So, in the home lab environment, I had a use case come up for moving one of my DevOps VMs from my VMware vSphere vSAN environment to VMware Workstation for better local interaction on my workstation, using VMware Workstation. VMware has done a great job with VMware Workstation and VMware vSphere interoperability between the two. Things are getting more seamless when moving VMs from one to the other and back again. I wanted to detail the process I went through to move a vSphere vSAN ESXi VM to VMware Workstation.
Can’t see the flat VMDK on the vsanDatastore
To level set on my environment, the process I am showing below and tasks were going from the following versions in my lab environment:
- VMware vSphere 7.0 Update 2 (VMware ESXi, 7.0.2, 18426014)
- VMware Workstation 16 Pro
One of the first challenges you may run into like myself is you can’t just grab your flat VMDKs from your vsanDatastore as you would imagine using SCP (actually not best practice to do this anyway). I have a feeling this has to do with dedup and compression and other tricks vSAN is doing behind the scenes copying data and metadata. I would like to do more digging on this myself as well. This is important as you need your files from the vSphere vsanDatastore to import into VMware Workstation.
Notice the view of the machine I want to move from the vsanDatastore. You see the VMDK descriptor file but no flat VMDK. I have all files shown in WinSCP and hidden files, so this is not just a view issue. Compare the screenshots below. Both environments are running vSphere 7.0 Update 2 with the latest patches at the time of writing.
From vsanDatastore:
From a traditional datastore:
You can, however, download the files from the vSphere client web UI.
In starting the download from the vSphere client, I was not getting very good throughput from the browser session and this was the reason I initially wanted to use an SCP copy. However, I decided to simply restore the VM files to a folder using Veeam as I already had regular backups of the VM.
Move a vSphere vSAN ESXi VM to VMware Workstation
After the restore was completed successfully, I copied the files from my backup to the local workstation storage where VMware Workstation would have access.
Next, I imported the VMX file contained in the folder with the Open virtual machine option in VMware Workstation.
The VM is successfully imported. It is amazing there is no need to convert the disk or any other conversion process needed going from vSphere 7.0 Update 2 to VMware Workstation 16.
The VM boots successfully, again with no intervention needed. I did get the normal “did you move or copy” the VM that needed answering. After this, the power-on operation continued as expected.
No Network connectivity on the VMware Workstation VM
Everything booted great with the copied-down VMware vSphere VM to VMware Workstation. However, I noticed that I had no network connectivity. In looking at the VM, it had the Connect at power on configured, but had not connected after boot. What gives?

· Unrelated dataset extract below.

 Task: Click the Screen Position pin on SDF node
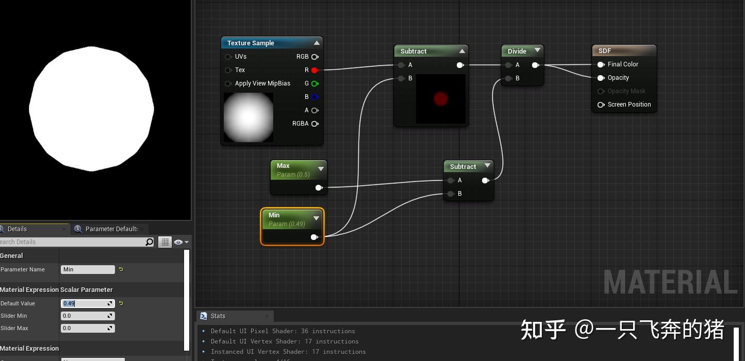pos(601,104)
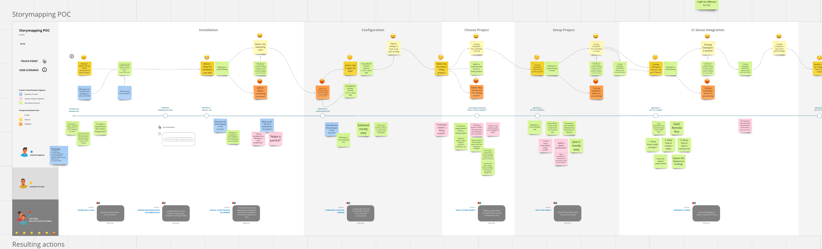The height and width of the screenshot is (249, 822).
Task: Click the happy emoji above 'Finally, CI Fuzz is up'
Action: 393,36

As the machine was running, I simply tried to check the Connected checkbox and received the error below. Ah now, we are getting to the bottom of the issue. The VM as it existed in the vSphere ESXi environment was connected to a Distributed Switch. So, my thinking here is that I should just be able to remove the network adapter and re-add a new one and it works as expected. Ok, so I shut down the VM and did just that.
After removing the network adapter, I re-added the network adapter using VMware Workstation. However, after doing this, I still had no network connectivity? Also, the symptoms are the same, checking the box for Connected gives the vDS error. So, removing the network adapter was not removing the configuration.
Ok, at this point, it is time to get low-level and start looking at the VMX file. I powered down the machine. Sure enough, in looking at the VMX file, I see the following. So, I removed this configuration.
Just to be sure of the configuration needed, I spun up a blank Windows 10 VM as a shell to see the configuration added to the VMX file. After looking at the VMX file for that VM, I copied the following into the VMX configuration:
ethernet0.addressType = "generated"
ethernet0.virtualDev = "e1000e"
ethernet0.present = "TRUE"
ethernet0.connectionType = "custom"
ethernet0.displayName = "Servers-149"
To make sure I had the fresh VMX, I removed the VM from VMware Workstation and re-added it back. After booting the VM, I now have network connectivity.
Wrapping up
If like me, you have need to move a vSphere vSAN ESXi VM to VMware Workstation, VMware has made this an easy process if you are using VMware Workstation 16 as it has knowledge of all the latest technologies from a vSphere perspective. I had no issues taking a disk that resided on vSphere 7.0 Update 2 vSAN, copying it down, and running this from VMware Workstation 16 Pro.